____ Data shown
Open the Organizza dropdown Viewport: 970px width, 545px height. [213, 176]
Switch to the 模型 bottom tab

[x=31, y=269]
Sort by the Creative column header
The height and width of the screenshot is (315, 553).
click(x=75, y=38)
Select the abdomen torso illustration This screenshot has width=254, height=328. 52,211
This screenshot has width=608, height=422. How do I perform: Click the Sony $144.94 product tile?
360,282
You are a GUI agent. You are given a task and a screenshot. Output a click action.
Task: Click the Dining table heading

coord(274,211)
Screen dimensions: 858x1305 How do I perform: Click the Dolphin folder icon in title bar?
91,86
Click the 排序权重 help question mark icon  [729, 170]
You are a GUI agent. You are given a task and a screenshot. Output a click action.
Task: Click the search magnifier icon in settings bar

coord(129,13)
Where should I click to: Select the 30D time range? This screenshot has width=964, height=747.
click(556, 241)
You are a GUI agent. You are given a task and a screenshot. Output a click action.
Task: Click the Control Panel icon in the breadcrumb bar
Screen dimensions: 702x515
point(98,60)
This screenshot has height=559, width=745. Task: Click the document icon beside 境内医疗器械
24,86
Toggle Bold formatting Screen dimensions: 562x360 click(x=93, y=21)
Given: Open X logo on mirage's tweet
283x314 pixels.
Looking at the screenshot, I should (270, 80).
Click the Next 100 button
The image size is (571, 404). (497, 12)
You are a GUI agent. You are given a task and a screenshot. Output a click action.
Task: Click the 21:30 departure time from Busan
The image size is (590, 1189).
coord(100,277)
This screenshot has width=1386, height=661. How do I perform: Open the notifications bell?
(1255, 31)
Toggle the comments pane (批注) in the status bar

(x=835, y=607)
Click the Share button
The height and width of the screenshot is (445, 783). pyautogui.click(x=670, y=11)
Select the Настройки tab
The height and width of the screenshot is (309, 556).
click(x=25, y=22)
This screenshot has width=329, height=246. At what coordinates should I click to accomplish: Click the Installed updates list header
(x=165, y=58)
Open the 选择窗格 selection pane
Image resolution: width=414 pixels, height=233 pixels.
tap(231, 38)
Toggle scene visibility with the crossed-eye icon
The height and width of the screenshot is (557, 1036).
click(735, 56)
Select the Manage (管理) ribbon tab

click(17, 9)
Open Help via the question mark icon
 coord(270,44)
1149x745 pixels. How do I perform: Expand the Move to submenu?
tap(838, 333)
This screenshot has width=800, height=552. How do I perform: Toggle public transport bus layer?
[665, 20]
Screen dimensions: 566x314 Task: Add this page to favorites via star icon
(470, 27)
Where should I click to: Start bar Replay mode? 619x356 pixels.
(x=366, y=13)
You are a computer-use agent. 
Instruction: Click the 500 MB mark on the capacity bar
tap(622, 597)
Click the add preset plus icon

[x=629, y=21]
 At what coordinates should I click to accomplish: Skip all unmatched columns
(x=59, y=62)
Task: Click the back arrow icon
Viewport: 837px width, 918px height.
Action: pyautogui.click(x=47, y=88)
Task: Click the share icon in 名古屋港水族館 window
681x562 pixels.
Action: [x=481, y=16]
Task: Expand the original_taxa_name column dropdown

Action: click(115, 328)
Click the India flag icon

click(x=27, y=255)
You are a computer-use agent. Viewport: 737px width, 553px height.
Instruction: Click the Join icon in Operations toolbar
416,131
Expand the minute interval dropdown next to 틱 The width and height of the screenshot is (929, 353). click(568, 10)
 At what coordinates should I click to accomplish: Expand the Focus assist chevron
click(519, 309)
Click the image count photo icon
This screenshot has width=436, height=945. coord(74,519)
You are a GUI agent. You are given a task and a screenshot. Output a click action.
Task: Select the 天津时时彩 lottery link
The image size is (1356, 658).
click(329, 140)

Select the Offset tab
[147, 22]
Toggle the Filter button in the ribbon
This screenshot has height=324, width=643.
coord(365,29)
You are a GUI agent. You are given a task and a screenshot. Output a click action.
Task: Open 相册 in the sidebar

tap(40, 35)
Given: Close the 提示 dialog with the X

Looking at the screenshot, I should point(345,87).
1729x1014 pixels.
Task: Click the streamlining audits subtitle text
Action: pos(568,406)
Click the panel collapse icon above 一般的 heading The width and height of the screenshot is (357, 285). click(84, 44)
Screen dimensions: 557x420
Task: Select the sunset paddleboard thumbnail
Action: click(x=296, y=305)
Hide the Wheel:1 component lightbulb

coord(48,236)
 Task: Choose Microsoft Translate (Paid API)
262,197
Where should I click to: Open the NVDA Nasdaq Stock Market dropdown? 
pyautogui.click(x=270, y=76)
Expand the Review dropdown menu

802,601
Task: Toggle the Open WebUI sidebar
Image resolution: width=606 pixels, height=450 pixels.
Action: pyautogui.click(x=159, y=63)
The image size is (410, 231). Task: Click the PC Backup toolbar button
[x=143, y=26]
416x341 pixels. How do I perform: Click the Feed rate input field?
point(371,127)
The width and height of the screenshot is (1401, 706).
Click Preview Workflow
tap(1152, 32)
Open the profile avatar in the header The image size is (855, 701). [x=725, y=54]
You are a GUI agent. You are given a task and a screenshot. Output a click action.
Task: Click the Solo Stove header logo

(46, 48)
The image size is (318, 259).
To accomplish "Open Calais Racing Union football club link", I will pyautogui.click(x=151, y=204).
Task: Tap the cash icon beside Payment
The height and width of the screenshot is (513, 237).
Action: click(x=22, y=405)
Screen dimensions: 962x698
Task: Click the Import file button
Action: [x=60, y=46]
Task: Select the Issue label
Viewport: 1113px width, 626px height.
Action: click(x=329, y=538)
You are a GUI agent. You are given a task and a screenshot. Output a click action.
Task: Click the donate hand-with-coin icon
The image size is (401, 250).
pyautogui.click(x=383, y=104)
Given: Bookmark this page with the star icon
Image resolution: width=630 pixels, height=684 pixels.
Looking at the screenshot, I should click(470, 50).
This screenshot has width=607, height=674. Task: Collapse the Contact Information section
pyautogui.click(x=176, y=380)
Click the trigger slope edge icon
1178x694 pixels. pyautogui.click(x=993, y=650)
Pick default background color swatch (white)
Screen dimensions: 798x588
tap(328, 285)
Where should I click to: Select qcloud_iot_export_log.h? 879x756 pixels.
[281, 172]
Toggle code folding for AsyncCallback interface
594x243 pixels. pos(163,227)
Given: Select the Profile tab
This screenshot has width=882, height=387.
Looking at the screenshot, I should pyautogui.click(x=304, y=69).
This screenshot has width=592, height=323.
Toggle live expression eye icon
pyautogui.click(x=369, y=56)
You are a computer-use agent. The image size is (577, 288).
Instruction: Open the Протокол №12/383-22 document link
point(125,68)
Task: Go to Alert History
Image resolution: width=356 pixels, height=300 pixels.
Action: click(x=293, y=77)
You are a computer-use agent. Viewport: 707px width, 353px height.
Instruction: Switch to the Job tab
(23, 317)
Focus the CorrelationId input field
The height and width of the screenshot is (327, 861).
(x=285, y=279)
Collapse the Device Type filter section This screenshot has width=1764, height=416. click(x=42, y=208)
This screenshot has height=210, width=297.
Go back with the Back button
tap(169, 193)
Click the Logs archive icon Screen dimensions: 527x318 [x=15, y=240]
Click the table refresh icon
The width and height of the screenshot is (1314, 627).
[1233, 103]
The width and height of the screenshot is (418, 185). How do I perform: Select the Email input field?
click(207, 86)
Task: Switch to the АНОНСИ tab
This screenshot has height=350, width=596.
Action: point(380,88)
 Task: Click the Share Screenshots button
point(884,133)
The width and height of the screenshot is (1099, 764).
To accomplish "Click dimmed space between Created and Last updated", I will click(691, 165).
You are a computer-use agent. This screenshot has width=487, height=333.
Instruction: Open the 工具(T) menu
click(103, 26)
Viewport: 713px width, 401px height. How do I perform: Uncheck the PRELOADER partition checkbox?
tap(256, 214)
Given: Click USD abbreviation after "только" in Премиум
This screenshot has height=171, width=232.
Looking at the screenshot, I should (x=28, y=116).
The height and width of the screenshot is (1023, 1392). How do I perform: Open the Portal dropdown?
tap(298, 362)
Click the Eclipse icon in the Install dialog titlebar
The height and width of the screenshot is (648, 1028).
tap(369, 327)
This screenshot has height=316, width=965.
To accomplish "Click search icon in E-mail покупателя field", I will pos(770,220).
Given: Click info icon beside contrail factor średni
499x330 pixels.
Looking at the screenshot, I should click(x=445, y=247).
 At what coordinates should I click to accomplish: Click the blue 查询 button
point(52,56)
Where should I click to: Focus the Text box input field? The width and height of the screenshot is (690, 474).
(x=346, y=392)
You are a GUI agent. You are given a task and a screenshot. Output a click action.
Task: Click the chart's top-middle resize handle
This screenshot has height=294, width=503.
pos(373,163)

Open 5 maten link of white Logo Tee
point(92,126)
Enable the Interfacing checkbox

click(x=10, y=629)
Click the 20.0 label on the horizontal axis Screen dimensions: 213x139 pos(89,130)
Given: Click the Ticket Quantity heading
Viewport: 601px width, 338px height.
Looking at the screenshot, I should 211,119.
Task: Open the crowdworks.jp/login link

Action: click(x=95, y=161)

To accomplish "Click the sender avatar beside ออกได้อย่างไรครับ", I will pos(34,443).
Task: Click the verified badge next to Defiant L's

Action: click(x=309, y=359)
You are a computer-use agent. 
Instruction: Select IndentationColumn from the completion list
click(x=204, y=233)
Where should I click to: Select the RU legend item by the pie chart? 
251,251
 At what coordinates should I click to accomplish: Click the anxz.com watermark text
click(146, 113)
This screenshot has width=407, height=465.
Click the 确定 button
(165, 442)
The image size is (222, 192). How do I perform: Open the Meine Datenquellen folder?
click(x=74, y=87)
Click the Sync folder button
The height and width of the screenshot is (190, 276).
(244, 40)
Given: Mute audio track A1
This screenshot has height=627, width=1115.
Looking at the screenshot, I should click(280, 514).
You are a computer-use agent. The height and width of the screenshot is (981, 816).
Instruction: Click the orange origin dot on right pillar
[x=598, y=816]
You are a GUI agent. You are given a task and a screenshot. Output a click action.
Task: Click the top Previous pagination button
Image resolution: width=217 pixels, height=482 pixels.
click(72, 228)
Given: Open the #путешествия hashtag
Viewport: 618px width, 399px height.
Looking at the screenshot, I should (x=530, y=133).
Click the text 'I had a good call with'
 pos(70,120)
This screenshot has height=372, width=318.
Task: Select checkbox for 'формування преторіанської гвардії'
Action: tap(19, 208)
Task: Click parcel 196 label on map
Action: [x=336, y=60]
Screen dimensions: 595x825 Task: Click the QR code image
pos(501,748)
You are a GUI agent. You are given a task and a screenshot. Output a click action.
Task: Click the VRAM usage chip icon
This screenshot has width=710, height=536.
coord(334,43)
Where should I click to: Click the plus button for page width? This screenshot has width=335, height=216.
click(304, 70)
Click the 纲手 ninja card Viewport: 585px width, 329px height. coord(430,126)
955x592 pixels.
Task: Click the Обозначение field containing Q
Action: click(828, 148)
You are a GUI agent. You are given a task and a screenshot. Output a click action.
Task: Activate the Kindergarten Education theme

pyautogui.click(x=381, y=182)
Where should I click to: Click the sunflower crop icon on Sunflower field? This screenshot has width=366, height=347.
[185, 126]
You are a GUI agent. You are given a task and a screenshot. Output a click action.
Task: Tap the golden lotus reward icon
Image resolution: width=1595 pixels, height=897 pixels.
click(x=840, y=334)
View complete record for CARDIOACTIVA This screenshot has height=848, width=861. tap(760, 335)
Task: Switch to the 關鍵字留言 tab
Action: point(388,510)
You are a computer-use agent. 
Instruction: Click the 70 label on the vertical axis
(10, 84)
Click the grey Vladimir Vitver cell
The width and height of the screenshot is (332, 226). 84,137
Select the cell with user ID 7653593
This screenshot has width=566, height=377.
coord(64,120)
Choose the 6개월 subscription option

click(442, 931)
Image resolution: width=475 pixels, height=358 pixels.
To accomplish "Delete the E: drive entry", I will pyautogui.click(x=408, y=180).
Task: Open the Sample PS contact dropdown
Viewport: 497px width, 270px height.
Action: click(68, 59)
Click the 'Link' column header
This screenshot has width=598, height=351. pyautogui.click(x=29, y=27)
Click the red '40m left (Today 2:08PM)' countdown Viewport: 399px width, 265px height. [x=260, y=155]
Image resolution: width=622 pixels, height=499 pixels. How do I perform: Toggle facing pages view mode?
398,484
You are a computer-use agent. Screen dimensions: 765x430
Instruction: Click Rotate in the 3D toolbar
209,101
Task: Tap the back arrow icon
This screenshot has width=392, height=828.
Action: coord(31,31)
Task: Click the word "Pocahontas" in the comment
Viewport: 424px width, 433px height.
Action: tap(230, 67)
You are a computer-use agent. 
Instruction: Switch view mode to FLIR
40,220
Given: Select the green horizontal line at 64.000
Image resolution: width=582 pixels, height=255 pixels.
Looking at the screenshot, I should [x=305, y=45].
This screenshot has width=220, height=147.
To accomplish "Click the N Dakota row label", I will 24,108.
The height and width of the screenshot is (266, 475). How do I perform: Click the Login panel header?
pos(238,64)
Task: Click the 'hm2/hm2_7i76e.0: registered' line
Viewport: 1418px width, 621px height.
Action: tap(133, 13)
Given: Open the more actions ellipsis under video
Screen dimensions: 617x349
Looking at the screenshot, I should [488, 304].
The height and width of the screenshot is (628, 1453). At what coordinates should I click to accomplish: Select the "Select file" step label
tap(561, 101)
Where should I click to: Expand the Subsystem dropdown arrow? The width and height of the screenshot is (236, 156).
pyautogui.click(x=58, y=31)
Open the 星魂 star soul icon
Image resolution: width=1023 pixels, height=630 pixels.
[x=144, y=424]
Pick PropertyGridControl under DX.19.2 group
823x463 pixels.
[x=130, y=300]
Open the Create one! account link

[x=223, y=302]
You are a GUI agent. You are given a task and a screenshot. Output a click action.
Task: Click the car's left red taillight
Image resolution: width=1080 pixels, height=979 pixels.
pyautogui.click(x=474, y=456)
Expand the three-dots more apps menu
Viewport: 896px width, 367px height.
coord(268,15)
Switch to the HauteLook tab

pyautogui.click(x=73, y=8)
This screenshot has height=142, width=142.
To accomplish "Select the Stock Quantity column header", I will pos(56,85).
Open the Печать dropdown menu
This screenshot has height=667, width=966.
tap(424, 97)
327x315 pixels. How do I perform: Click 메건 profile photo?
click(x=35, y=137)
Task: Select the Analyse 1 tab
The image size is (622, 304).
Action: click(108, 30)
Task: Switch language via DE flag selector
________
## Directions
From the opening line of the data above through the line that contains "Select the abdomen", please print each line as it stands and only those lines.

## Response for this exercise
Open the Organizza dropdown Viewport: 970px width, 545px height. [213, 176]
Switch to the 模型 bottom tab

[x=31, y=269]
Sort by the Creative column header
The height and width of the screenshot is (315, 553).
click(x=75, y=38)
Select the abdomen torso illustration This screenshot has width=254, height=328. 52,211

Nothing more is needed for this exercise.